(PROMPT): Please write out exactly the lines from the one with "The image size is (493, 395)." through the end of the data below, both ends included, and omit any pictures.

(Data excerpts)
>>

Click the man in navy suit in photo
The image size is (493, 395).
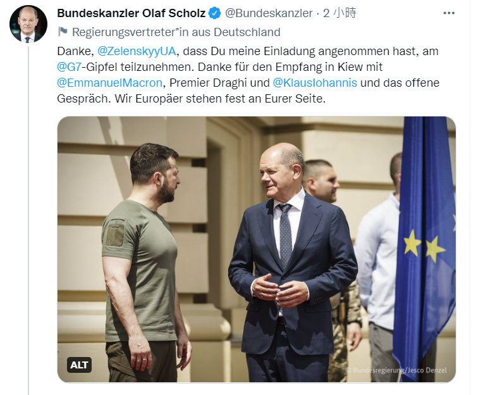[291, 272]
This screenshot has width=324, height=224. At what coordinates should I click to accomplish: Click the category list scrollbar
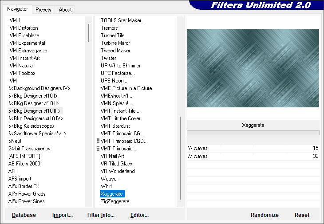tap(89, 33)
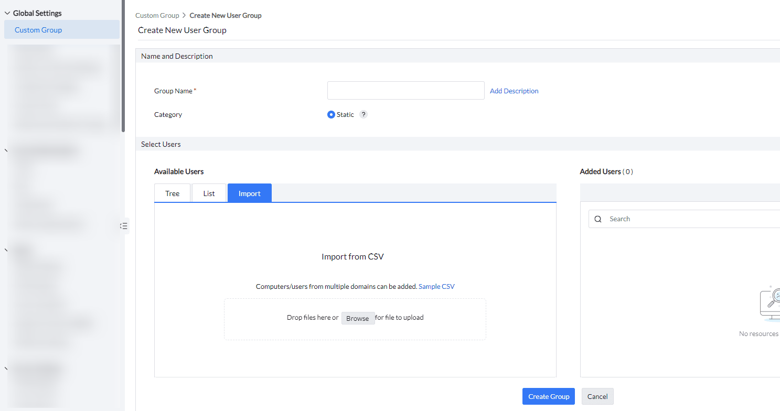Switch to the List tab
The image size is (780, 411).
click(209, 193)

<<

(ANSWER SECTION):
The image size is (493, 395).
[291, 272]
This screenshot has width=324, height=224. At what coordinates should I click to accomplish: Click the category list scrollbar
tap(89, 33)
Switch to the List tab
The image size is (780, 411).
click(209, 193)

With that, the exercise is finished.